■ REQUIRED WORK ■
When you write the records again, keep every line exactly as it was.

◇ ◇ ◇ ◇ ◇ ◇ ◇

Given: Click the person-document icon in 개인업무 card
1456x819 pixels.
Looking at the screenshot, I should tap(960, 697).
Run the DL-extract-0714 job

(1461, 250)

◇ ◇ ◇ ◇ ◇ ◇ ◇

■ RESULT OF THE EXERCISE ■
Given: Click the person-document icon in 개인업무 card
1456x819 pixels.
Looking at the screenshot, I should tap(960, 697).
Run the DL-extract-0714 job

(1461, 250)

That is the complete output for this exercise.